__Exercise__
Please write out only the lines from the line with "This screenshot has width=624, height=529." to the line with "Given: Click the Query", inclusive, exactly as they stand below, without the pictures.

__Excerpted data__
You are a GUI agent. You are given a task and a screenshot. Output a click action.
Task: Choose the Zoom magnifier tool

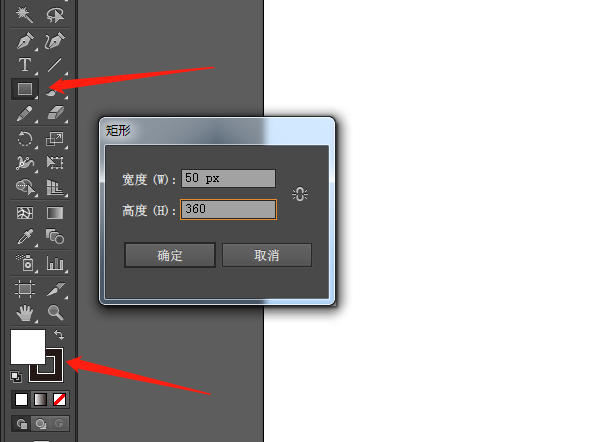point(55,312)
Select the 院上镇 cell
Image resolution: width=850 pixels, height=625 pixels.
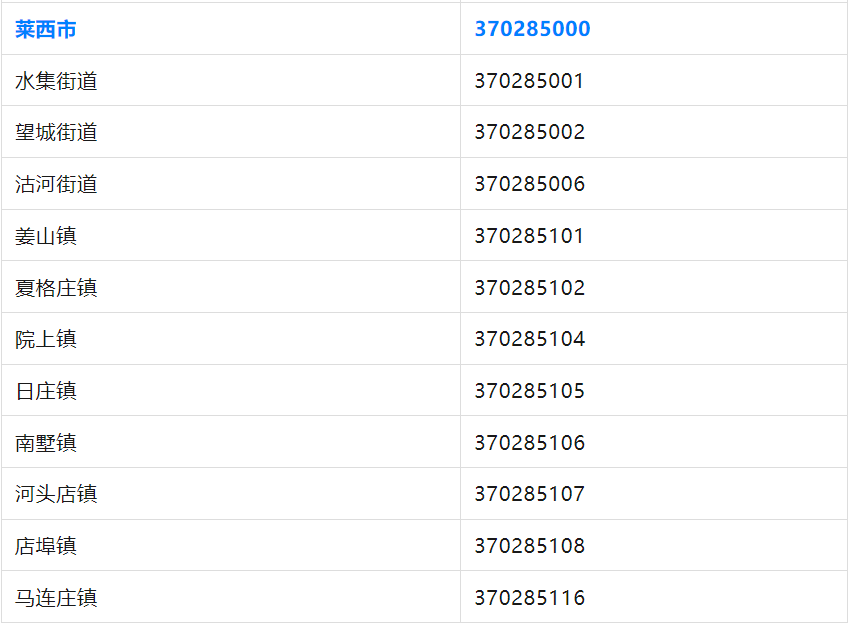[46, 340]
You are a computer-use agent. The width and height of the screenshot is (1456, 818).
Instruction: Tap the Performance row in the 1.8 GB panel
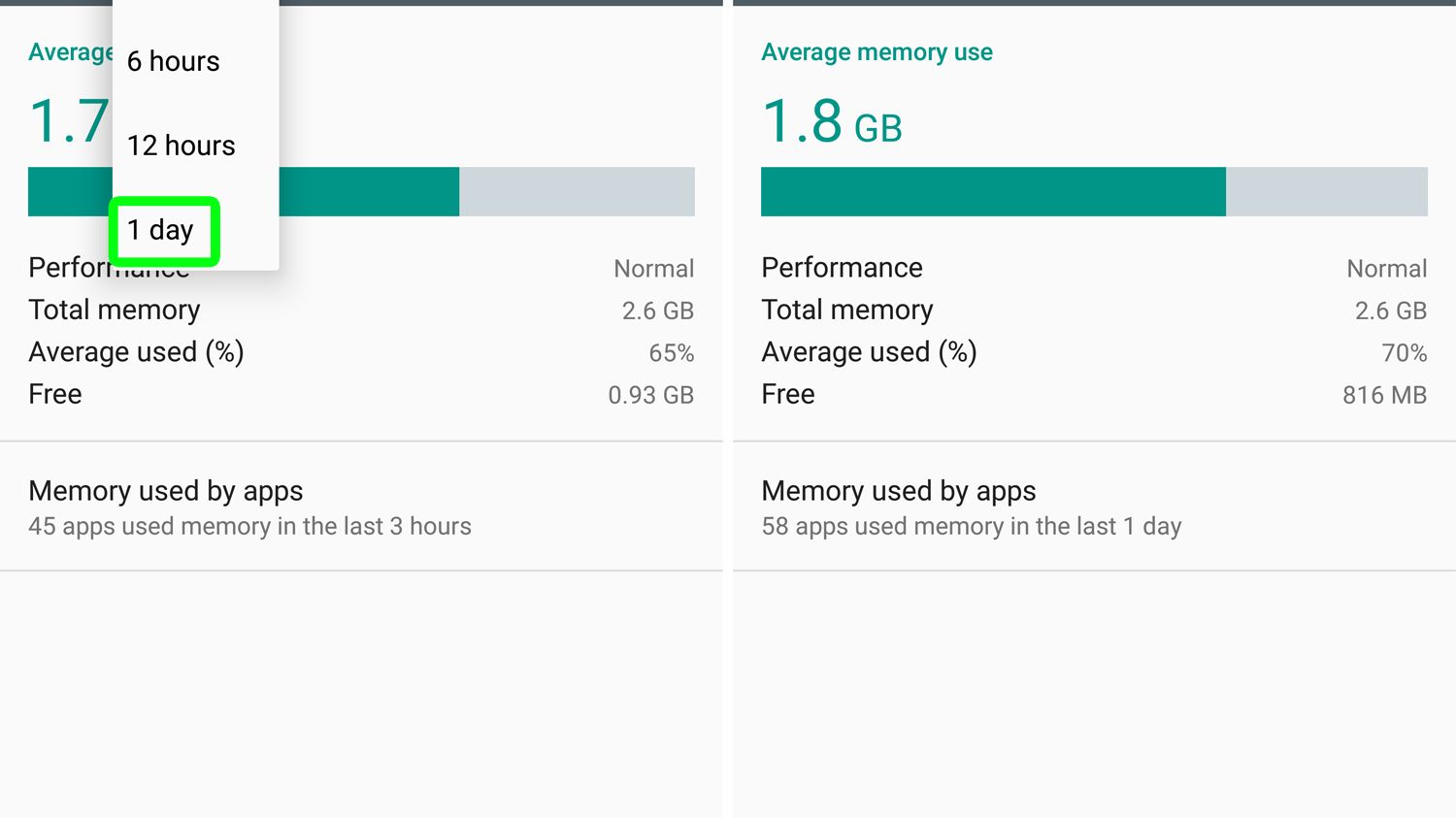[x=1094, y=268]
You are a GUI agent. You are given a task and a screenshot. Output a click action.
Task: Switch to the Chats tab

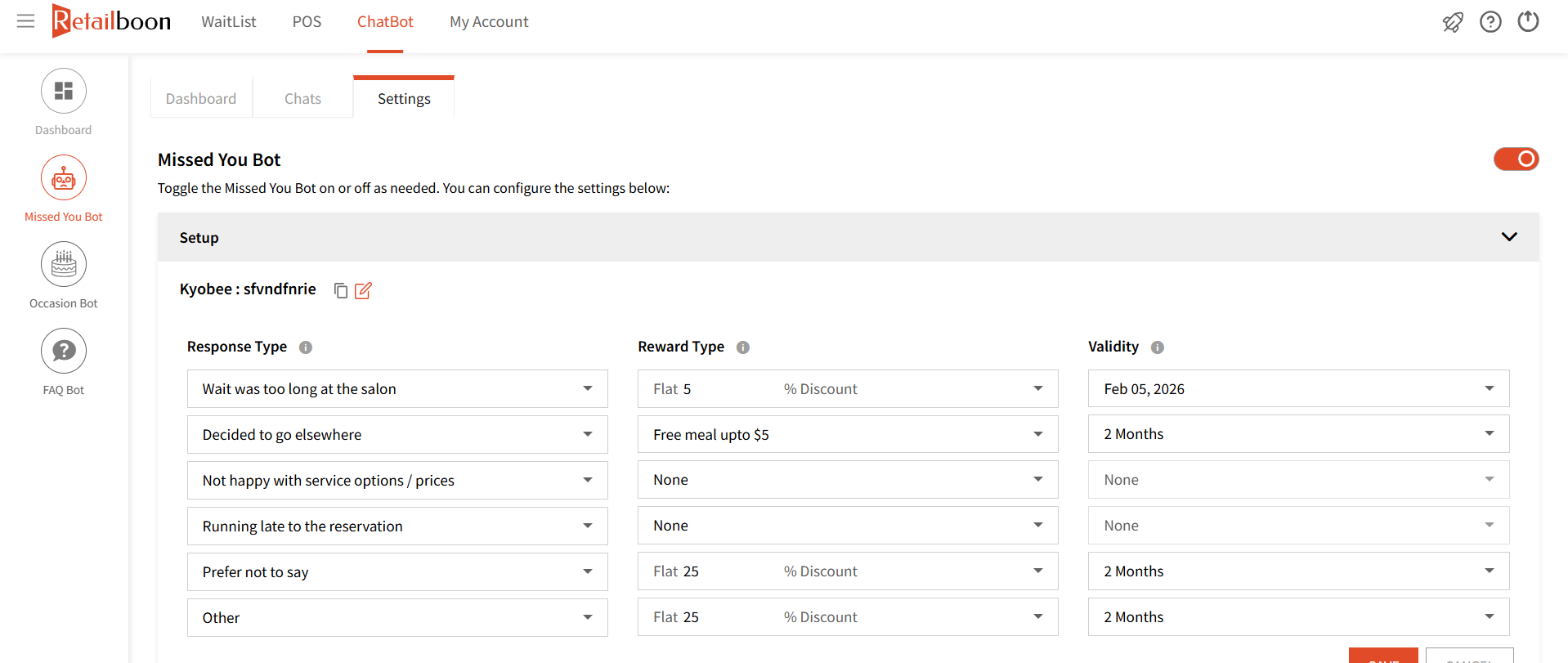coord(302,98)
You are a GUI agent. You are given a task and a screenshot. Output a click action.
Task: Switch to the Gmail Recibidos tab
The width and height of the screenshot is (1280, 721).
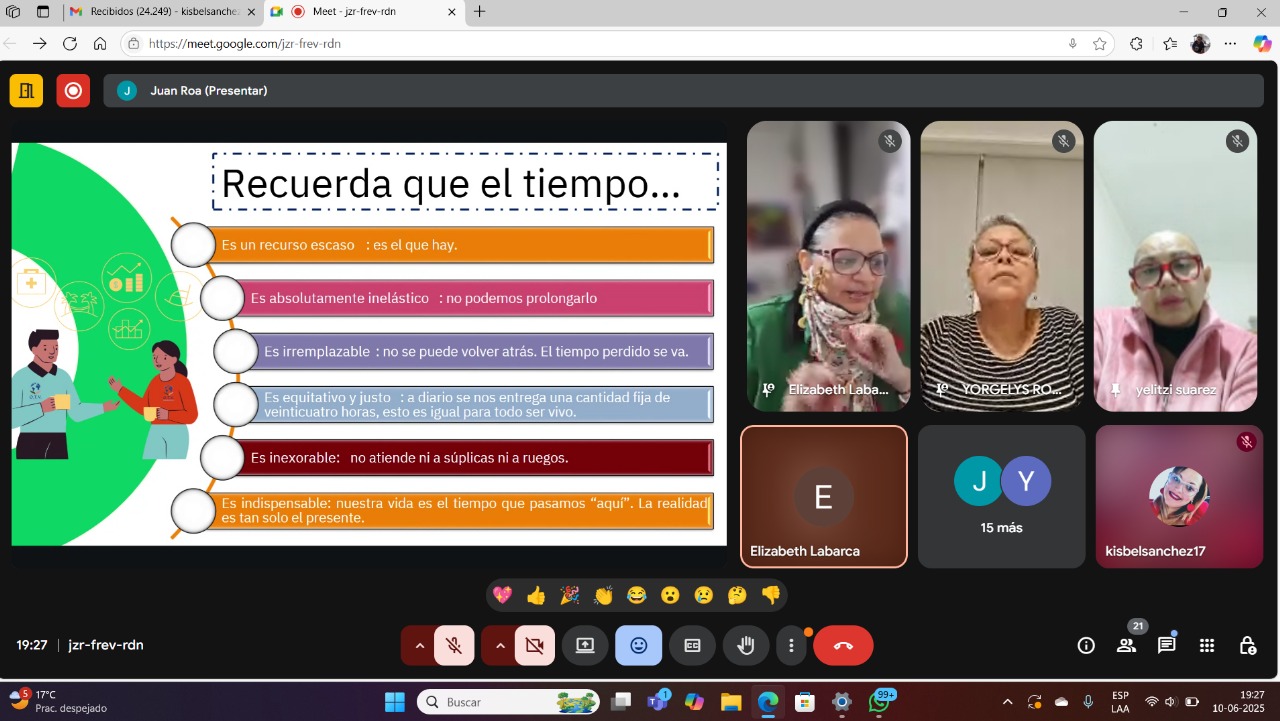(x=160, y=12)
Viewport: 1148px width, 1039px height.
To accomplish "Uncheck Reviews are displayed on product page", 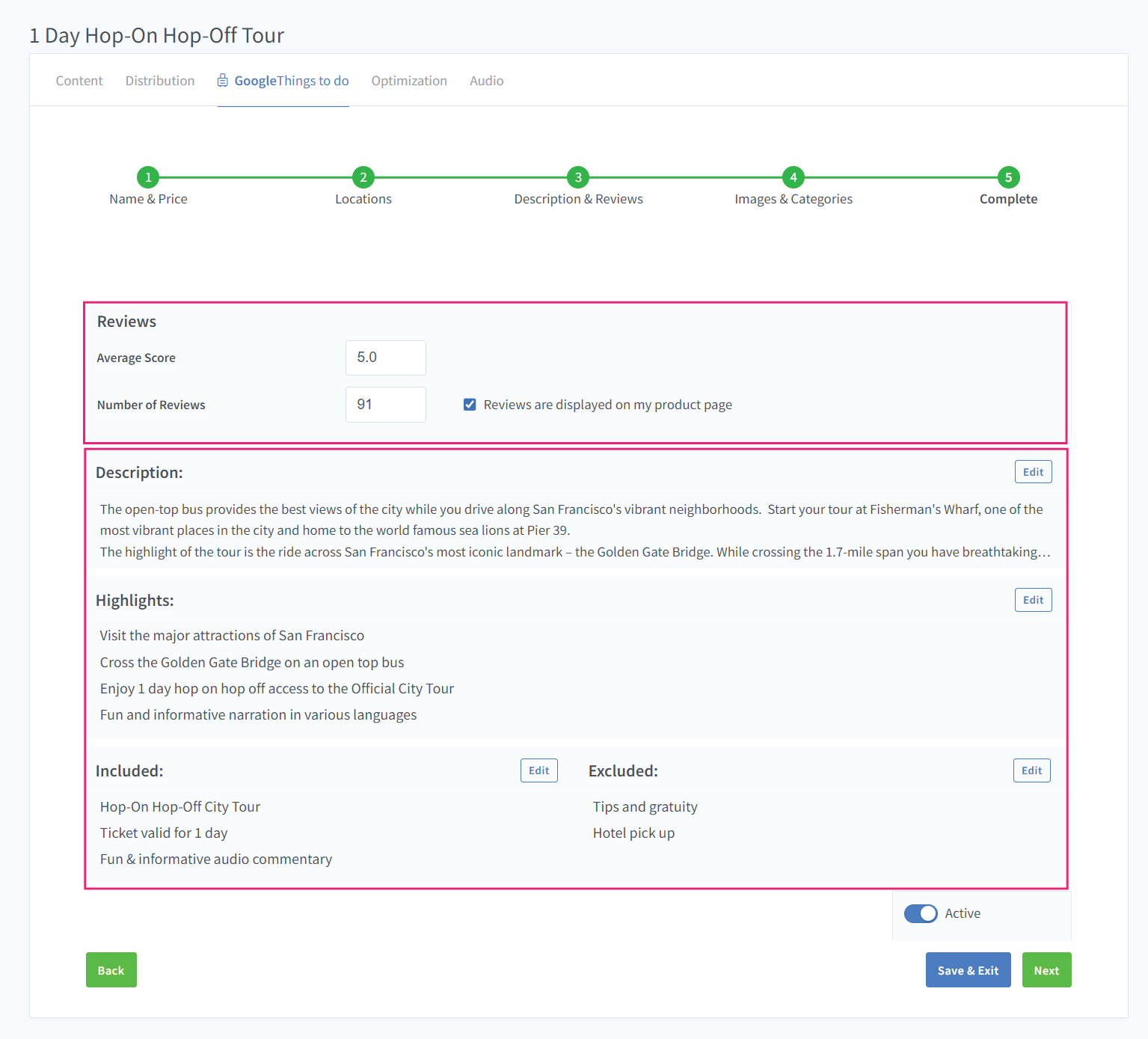I will tap(470, 405).
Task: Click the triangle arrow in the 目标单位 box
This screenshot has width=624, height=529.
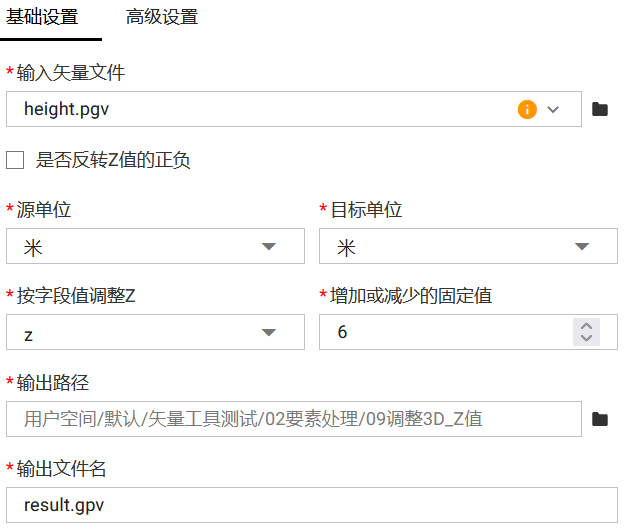Action: coord(582,247)
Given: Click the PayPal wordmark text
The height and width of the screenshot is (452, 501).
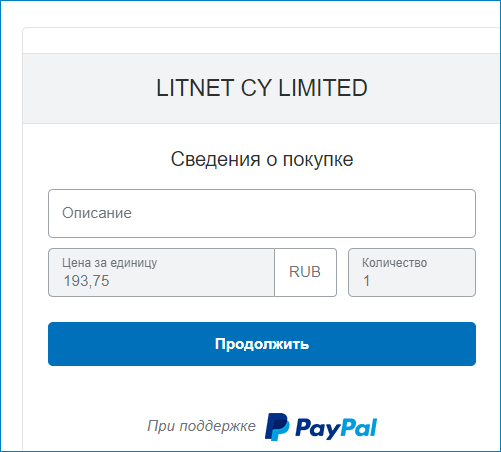Looking at the screenshot, I should pos(336,428).
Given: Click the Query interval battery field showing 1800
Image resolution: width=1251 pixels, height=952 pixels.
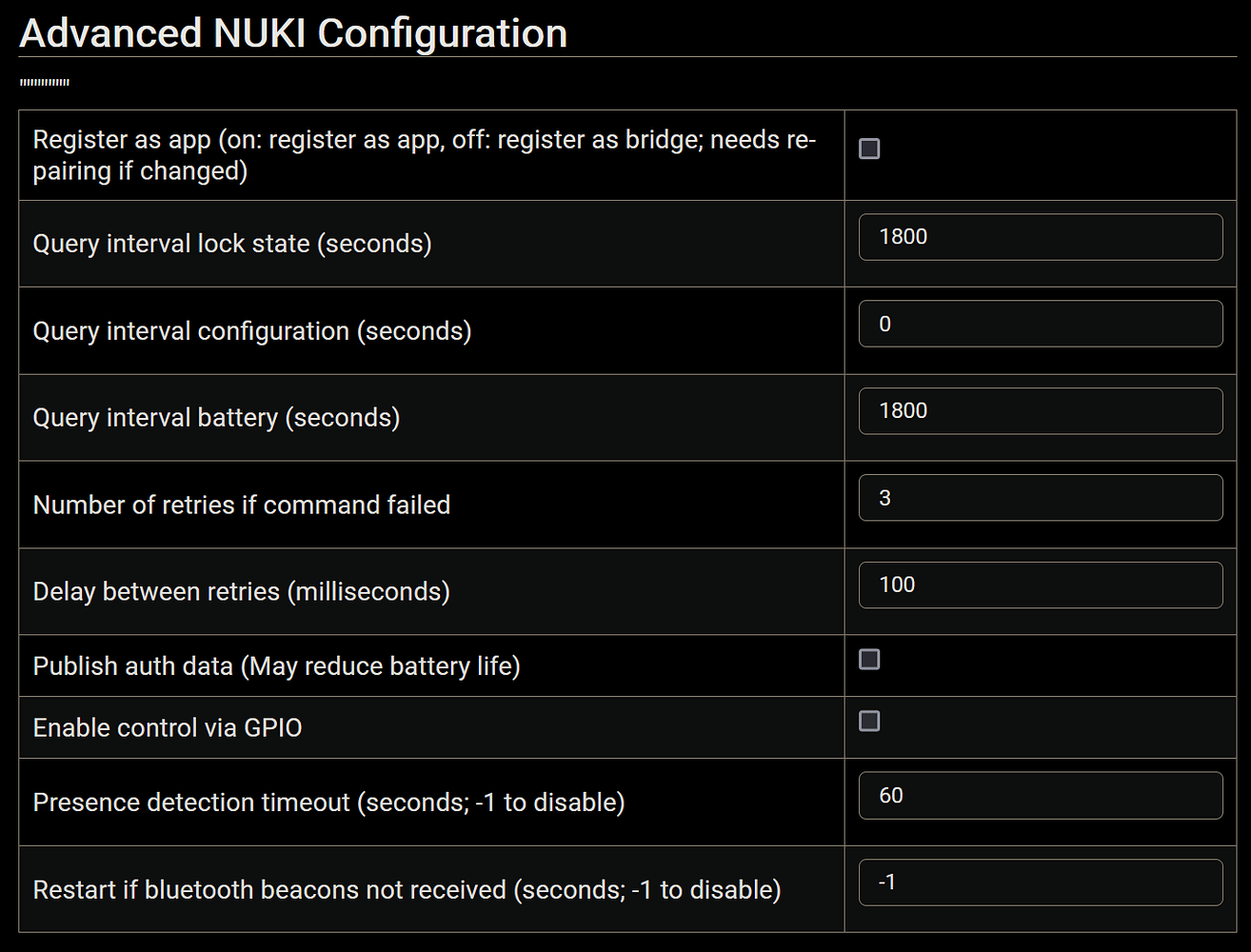Looking at the screenshot, I should pos(1041,410).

__Solution to this problem__
This screenshot has width=624, height=529.
Action: coord(582,247)
Given: Click the PayPal wordmark text
The height and width of the screenshot is (452, 501).
Looking at the screenshot, I should pos(336,428).
Given: Click the Query interval battery field showing 1800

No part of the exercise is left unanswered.